WORK REQUEST
Repeat every line of the material below exactly.

EXTRACTED INFORMATION
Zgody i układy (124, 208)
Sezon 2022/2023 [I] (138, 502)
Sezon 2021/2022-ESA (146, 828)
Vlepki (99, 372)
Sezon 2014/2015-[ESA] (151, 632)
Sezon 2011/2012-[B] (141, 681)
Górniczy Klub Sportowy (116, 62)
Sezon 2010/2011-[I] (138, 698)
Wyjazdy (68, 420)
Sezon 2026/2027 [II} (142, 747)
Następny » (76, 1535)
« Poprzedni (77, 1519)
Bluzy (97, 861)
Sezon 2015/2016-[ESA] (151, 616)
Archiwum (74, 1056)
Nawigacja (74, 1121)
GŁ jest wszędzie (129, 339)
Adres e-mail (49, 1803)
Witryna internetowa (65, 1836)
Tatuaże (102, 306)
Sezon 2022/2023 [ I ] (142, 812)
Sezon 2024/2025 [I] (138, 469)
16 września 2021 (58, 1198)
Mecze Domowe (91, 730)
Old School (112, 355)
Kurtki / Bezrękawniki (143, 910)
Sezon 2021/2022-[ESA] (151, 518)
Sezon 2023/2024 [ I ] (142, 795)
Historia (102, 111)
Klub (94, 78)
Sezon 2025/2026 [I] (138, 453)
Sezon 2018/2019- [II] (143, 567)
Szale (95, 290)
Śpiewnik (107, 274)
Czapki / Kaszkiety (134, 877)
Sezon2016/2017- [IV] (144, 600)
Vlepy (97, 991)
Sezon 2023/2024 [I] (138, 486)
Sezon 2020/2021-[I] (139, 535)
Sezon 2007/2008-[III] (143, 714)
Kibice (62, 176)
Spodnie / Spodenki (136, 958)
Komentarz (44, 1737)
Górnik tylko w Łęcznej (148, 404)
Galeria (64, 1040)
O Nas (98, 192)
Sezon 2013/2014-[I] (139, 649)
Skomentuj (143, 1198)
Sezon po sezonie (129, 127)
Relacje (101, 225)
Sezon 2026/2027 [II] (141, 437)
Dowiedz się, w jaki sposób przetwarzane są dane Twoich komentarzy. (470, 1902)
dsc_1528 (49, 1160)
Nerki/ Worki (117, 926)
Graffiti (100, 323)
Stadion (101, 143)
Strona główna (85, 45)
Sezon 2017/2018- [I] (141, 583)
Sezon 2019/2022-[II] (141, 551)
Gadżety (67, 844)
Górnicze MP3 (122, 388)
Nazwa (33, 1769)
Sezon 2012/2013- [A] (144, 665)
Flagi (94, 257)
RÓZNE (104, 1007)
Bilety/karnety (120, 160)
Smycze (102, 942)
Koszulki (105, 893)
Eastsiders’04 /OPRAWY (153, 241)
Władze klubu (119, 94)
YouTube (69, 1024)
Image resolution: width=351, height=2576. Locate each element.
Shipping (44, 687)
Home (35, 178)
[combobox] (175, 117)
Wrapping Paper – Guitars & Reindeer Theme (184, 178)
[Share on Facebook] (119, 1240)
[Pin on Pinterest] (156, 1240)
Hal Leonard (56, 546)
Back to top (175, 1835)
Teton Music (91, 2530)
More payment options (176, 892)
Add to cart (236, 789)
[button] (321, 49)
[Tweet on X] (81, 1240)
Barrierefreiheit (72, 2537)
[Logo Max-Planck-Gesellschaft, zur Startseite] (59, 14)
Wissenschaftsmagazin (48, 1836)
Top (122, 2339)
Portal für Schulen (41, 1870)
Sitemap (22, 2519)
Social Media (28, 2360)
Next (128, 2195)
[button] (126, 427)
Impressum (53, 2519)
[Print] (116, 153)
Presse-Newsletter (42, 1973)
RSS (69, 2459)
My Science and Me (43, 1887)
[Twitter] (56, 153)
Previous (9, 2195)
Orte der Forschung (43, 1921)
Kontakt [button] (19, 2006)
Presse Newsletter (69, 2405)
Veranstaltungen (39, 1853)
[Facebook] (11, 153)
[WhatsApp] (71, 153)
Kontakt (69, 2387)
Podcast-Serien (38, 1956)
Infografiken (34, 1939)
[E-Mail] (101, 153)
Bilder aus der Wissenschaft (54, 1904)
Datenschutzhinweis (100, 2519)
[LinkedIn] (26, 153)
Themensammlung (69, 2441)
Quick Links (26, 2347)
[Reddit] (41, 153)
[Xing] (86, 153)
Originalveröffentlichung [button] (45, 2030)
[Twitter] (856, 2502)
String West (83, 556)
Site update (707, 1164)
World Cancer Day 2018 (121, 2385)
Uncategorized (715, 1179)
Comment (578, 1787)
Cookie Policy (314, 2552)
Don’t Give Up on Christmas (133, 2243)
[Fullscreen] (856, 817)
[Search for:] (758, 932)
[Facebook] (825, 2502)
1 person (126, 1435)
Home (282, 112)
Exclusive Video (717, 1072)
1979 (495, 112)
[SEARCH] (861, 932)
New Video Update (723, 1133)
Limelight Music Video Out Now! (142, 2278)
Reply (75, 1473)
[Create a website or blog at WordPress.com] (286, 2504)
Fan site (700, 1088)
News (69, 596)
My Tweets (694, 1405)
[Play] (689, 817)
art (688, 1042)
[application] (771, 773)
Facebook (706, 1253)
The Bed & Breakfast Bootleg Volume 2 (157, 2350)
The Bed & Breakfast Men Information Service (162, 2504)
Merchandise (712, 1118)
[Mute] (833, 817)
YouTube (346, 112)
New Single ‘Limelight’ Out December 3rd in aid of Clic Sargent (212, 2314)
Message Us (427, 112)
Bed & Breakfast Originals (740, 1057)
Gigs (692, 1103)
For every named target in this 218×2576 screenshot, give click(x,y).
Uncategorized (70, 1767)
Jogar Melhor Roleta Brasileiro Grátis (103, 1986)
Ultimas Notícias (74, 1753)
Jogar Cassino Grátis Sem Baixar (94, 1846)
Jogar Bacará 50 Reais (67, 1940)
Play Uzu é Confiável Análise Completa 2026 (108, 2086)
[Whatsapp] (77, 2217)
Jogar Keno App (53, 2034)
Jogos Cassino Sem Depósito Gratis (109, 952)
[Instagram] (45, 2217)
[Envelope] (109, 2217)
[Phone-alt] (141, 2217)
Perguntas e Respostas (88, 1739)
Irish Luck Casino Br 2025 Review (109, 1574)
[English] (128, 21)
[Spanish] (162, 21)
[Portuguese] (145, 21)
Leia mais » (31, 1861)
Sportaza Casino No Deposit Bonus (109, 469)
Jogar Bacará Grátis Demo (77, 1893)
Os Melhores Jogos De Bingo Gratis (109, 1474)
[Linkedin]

SOLUTION FOR THIS TASK
Zgody i układy (124, 208)
Sezon 2022/2023 [I] (138, 502)
Sezon 2021/2022-ESA (146, 828)
Vlepki (99, 372)
Sezon 2014/2015-[ESA] (151, 632)
Sezon 2011/2012-[B] (141, 681)
Górniczy Klub Sportowy (116, 62)
Sezon 2010/2011-[I] (138, 698)
Wyjazdy (68, 420)
Sezon 2026/2027 [II} (142, 747)
Następny » (76, 1535)
« Poprzedni (77, 1519)
Bluzy (97, 861)
Sezon 2015/2016-[ESA] (151, 616)
Archiwum (74, 1056)
Nawigacja (74, 1121)
GŁ jest wszędzie (129, 339)
Adres e-mail (49, 1803)
Witryna internetowa (65, 1836)
Tatuaże (102, 306)
Sezon 2022/2023 [ I ] (142, 812)
Sezon 2024/2025 [I] (138, 469)
16 września 2021 (58, 1198)
Mecze Domowe (91, 730)
Old School (112, 355)
Kurtki / Bezrękawniki (143, 910)
Sezon 2021/2022-[ESA] (151, 518)
Sezon 2023/2024 [ I ] (142, 795)
Historia (102, 111)
Klub (94, 78)
Sezon 2025/2026 [I] (138, 453)
Sezon 2018/2019- [II] (143, 567)
Szale (95, 290)
Śpiewnik (107, 274)
Czapki / Kaszkiety (134, 877)
Sezon2016/2017- [IV] (144, 600)
Vlepy (97, 991)
Sezon 2023/2024 [I] (138, 486)
Sezon 2020/2021-[I] (139, 535)
Sezon 2007/2008-[III] (143, 714)
Kibice (62, 176)
Spodnie / Spodenki (136, 958)
Komentarz (44, 1737)
Górnik tylko w Łęcznej (148, 404)
Galeria (64, 1040)
O Nas (98, 192)
Sezon 2013/2014-[I] (139, 649)
Skomentuj (143, 1198)
Sezon po sezonie (129, 127)
Relacje (101, 225)
Sezon 2026/2027 [II] (141, 437)
Dowiedz się, w jaki sposób przetwarzane są dane Twoich komentarzy. (470, 1902)
dsc_1528 (49, 1160)
Nerki/ Worki (117, 926)
Graffiti (100, 323)
Stadion (101, 143)
Strona główna (85, 45)
Sezon 2017/2018- [I] (141, 583)
Sezon 2019/2022-[II] (141, 551)
Gadżety (67, 844)
Górnicze MP3 (122, 388)
Nazwa (33, 1769)
Sezon 2012/2013- [A] (144, 665)
Flagi (94, 257)
RÓZNE (104, 1007)
Bilety/karnety (120, 160)
Smycze (102, 942)
Koszulki (105, 893)
Eastsiders’04 /OPRAWY (153, 241)
Władze klubu (119, 94)
YouTube (69, 1024)
Image resolution: width=351, height=2576. Locate each element.
Shipping (44, 687)
Home (35, 178)
[combobox] (175, 117)
Wrapping Paper – Guitars & Reindeer Theme (184, 178)
[Share on Facebook] (119, 1240)
[Pin on Pinterest] (156, 1240)
Hal Leonard (56, 546)
Back to top (175, 1835)
Teton Music (91, 2530)
More payment options (176, 892)
Add to cart (236, 789)
[button] (321, 49)
[Tweet on X] (81, 1240)
Barrierefreiheit (72, 2537)
[Logo Max-Planck-Gesellschaft, zur Startseite] (59, 14)
Wissenschaftsmagazin (48, 1836)
Top (122, 2339)
Portal für Schulen (41, 1870)
Sitemap (22, 2519)
Social Media (28, 2360)
Next (128, 2195)
[button] (126, 427)
Impressum (53, 2519)
[Print] (116, 153)
Presse-Newsletter (42, 1973)
RSS (69, 2459)
My Science and Me (43, 1887)
[Twitter] (56, 153)
Previous (9, 2195)
Orte der Forschung (43, 1921)
Kontakt [button] (19, 2006)
Presse Newsletter (69, 2405)
Veranstaltungen (39, 1853)
[Facebook] (11, 153)
[WhatsApp] (71, 153)
Kontakt (69, 2387)
Podcast-Serien (38, 1956)
Infografiken (34, 1939)
[E-Mail] (101, 153)
Bilder aus der Wissenschaft (54, 1904)
Datenschutzhinweis (100, 2519)
[LinkedIn] (26, 153)
Themensammlung (69, 2441)
Quick Links (26, 2347)
[Reddit] (41, 153)
[Xing] (86, 153)
Originalveröffentlichung [button] (45, 2030)
[Twitter] (856, 2502)
String West (83, 556)
Site update (707, 1164)
World Cancer Day 2018 (121, 2385)
Uncategorized (715, 1179)
Comment (578, 1787)
Cookie Policy (314, 2552)
Don’t Give Up on Christmas (133, 2243)
[Fullscreen] (856, 817)
[Search for:] (758, 932)
[Facebook] (825, 2502)
1 person (126, 1435)
Home (282, 112)
Exclusive Video (717, 1072)
1979 (495, 112)
[SEARCH] (861, 932)
New Video Update (723, 1133)
Limelight Music Video Out Now! (142, 2278)
Reply (75, 1473)
[Create a website or blog at WordPress.com] (286, 2504)
Fan site (700, 1088)
News (69, 596)
My Tweets (694, 1405)
[Play] (689, 817)
art (688, 1042)
[application] (771, 773)
Facebook (706, 1253)
The Bed & Breakfast Bootleg Volume 2 (157, 2350)
The Bed & Breakfast Men Information Service (162, 2504)
Merchandise (712, 1118)
[Mute] (833, 817)
YouTube (346, 112)
New Single ‘Limelight’ Out December 3rd in aid of Clic Sargent (212, 2314)
Message Us (427, 112)
Bed & Breakfast Originals (740, 1057)
Gigs (692, 1103)
For every named target in this 218×2576 screenshot, give click(x,y).
Uncategorized (70, 1767)
Jogar Melhor Roleta Brasileiro Grátis (103, 1986)
Ultimas Notícias (74, 1753)
Jogar Cassino Grátis Sem Baixar (94, 1846)
Jogar Bacará 50 Reais (67, 1940)
Play Uzu é Confiável Análise Completa 2026 (108, 2086)
[Whatsapp] (77, 2217)
Jogar Keno App (53, 2034)
Jogos Cassino Sem Depósito Gratis (109, 952)
[Instagram] (45, 2217)
[Envelope] (109, 2217)
[Phone-alt] (141, 2217)
Perguntas e Respostas (88, 1739)
Irish Luck Casino Br 2025 Review (109, 1574)
[English] (128, 21)
[Spanish] (162, 21)
[Portuguese] (145, 21)
Leia mais » (31, 1861)
Sportaza Casino No Deposit Bonus (109, 469)
Jogar Bacará Grátis Demo (77, 1893)
Os Melhores Jogos De Bingo Gratis (109, 1474)
[Linkedin]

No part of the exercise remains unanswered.